L’intervention des pouvoirs publics

La politique mauricienne en matière de soutien à la lecture et au livre constituerait un modèle pour bien des pays du sud : absence de droits de douane à l’importation, achats publics réguliers d’ouvrages locaux, généralisation des bibliothèques scolaires, création en 2007 d’un conseil national du livre et de la lecture .... Cependant, le soutien à l’édition locale reste fragmentaire, peu important et manque de visibilité aux yeux de l’opinion publique.
L’absence de TVA sur le livre, en vigueur depuis 1985, constitue une première mesure d’aide publique indirecte à la diffusion du livre. De ce fait, Maurice respecte scrupuleusement les accords de Florence (40) et le protocole additionnel de Nairobi qui stipulent qu’aucune mesure fiscale ne doit nuire à la libre circulation du livre dans les pays signataires. Une TVA de 15% est cependant toujours en vigueur sur l’importation de papier, de carton (pour les couvertures) et de machines à imprimer ce qui pénalise légèrement l’édition locale.
Le Ministère de la Culture dispose d’un fonds d’aide à la création éditoriale qui, à raison de 15.000 Roupies par ouvrage, a aidé 68 œuvres depuis deux ans. Cependant, les conditions sont assez draconiennes (les revenus des demandeurs ne peuvent excéder les 15.000 roupies) et les documents demandés sont assez stricts (certificat de mariage et de naissance de l’épouse du demandeur) (41).
Créé en 2003, le President fund for creative writing in english a aidé 7 auteurs anglophones à publier en leur allouant une somme pouvant aller jusqu’à 80 % des frais d’impression.
Certaines municipalités organisent des concours littéraires comme le prix Jean Fanchette, qui prévoit un fonds d’aide à la publication.
Enfin, des organismes paraétatiques comme Air Mauritius ou Mauritius télécom soutiennent de temps à autre des ouvrages locaux, la Collection Maurice, en est un exemple.
D’autres aides existent dans le pays par le biais de la coopération française, l’Organisation Internationale de la Francophonie (42) ou la Commission de l’Océan Indien (43).
En écrivant, éditant et imprimant, dans une certaine indifférence, avec, parfois, beaucoup de talents, les acteurs actuels de la chaîne du livre mauricien sont les dignes successeurs de leurs aînés. Par leur activité et leur travail, ils sont également l’âme de ce pays multiculturel. Par eux, l’Île Maurice diffuse un message original à donner au monde, message qui aurait « une autre fin que d’héberger des congressistes sucriers, de produire 600.000 tonnes de sucre ou simplement d’être l’île du dodo empaillé » (44), celui d’être un formidable laboratoire anthropologique, modèle pour le reste de la planète.

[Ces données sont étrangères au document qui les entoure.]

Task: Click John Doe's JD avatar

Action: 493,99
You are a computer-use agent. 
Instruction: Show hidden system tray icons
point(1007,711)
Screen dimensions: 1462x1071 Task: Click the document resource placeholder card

Christophe Cassiau-Haurie, Orane Fabien, Sophie Le Chartier

Centre Charles Baudelaire
Rose Hill - Île Maurice.
(Africulture)

(34) Nouveau départ pour les Editions de l’Océan Indien, Op. cit.
(35) Sur le manque de compétitivité du livre français à Maurice, voir 73% des sondés trouvent le livre français cher à Maurice sur http://www.eoi-info.com/index.php?action=article&id_article=496354
(36) Cf. deux articles dans L’express dimanche en décembre 2005 : Les manuels scolaires font leur rentrée et Rentrées scolaires : les manuels au rendez vous.

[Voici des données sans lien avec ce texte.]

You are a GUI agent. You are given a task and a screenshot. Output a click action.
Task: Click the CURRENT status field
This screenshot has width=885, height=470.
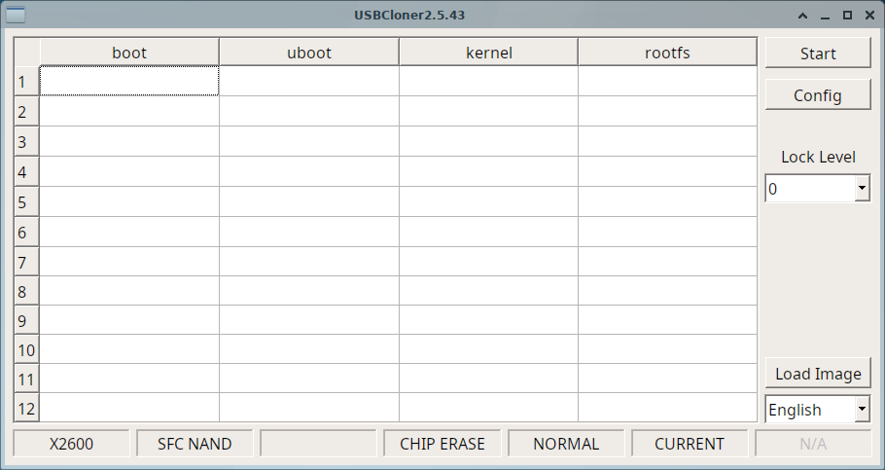[x=690, y=444]
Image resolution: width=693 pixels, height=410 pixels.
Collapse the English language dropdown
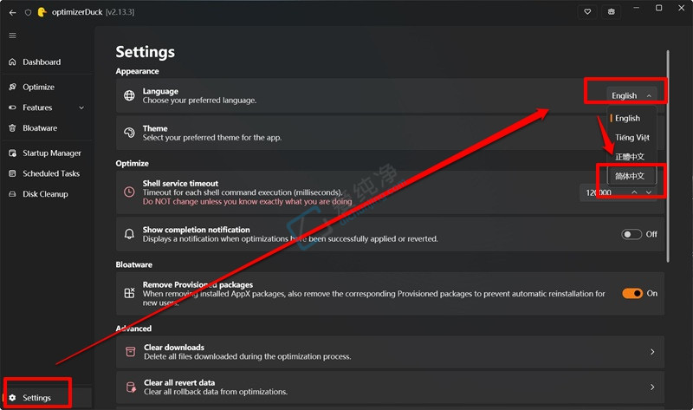pyautogui.click(x=631, y=95)
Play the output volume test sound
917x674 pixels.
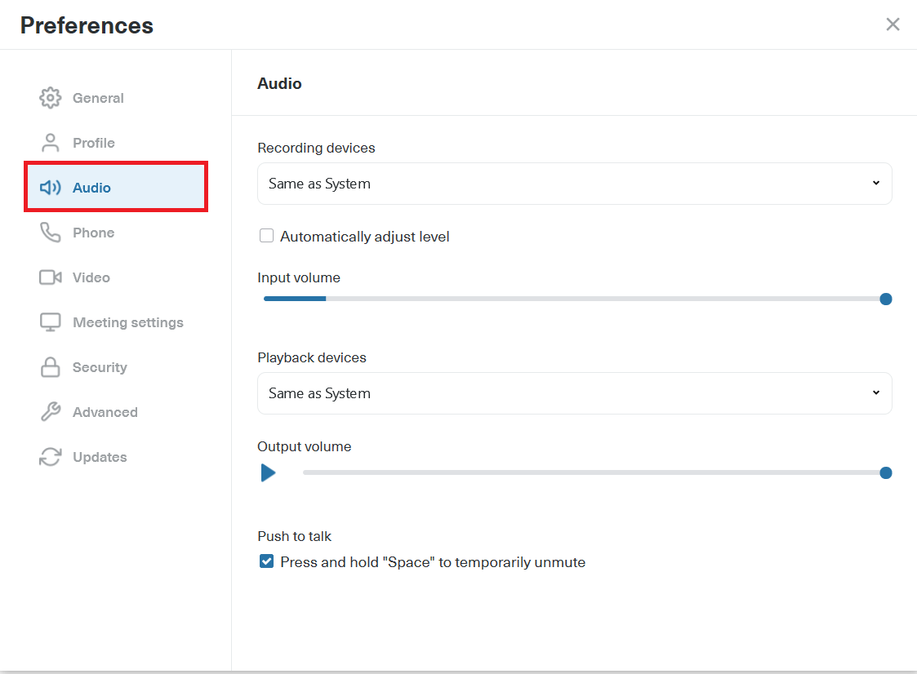(x=269, y=472)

(37) Pour plus d’informations, A quand une édition scolaire africaine ? d’Hélène Kloeckner in Africultures N° 57.
(38) L’express du 05/11/2005
(39) Sur ce problème, Brigitte Masson, Editer à Maurice in Notre librairie, N°114.

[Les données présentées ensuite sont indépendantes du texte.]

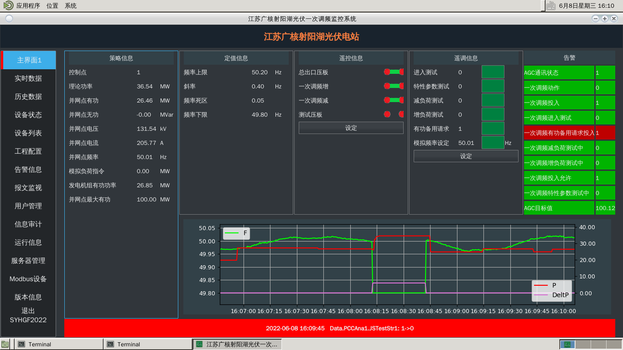Click the show desktop icon in taskbar

click(5, 345)
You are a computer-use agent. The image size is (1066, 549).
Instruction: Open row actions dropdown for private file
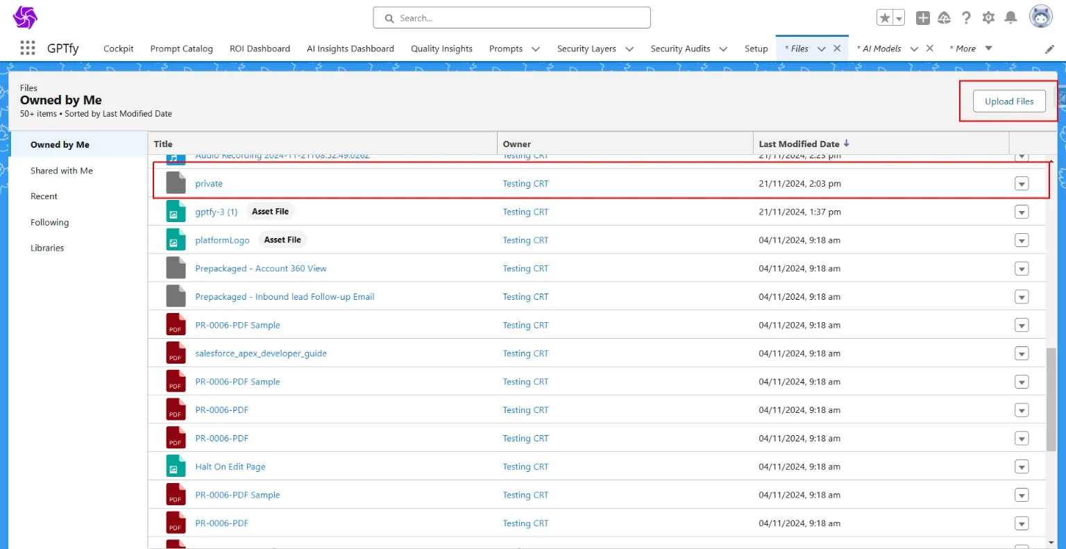1021,184
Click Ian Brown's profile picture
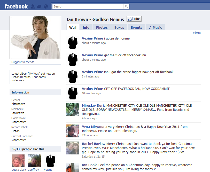The image size is (210, 172). click(35, 37)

(40) Accords non ratifiés par 17 pays francophones dont les Seychelles et les Comores.
(41) Le formulaire intitulé "Assistance scheme for artists" est disponible sur http://www.gov.mu/portal/site/mac.
(42) L’OIF a soutenu les premiers tomes de la série Tikoulou permettant à Vizavi de vendre à un prix intéressant.
(43) Commande de 2000 exemplaires d’A la découverte du lagon des éditions Vizavi, sur financement de l’Union Européenne. Une autre opération est en préparation avec Mammifères marins, sur financement des nations unis.
(44) Comment devenir un génie ? Malcolm De Chazal, Vizavi, 2006. pp. 261.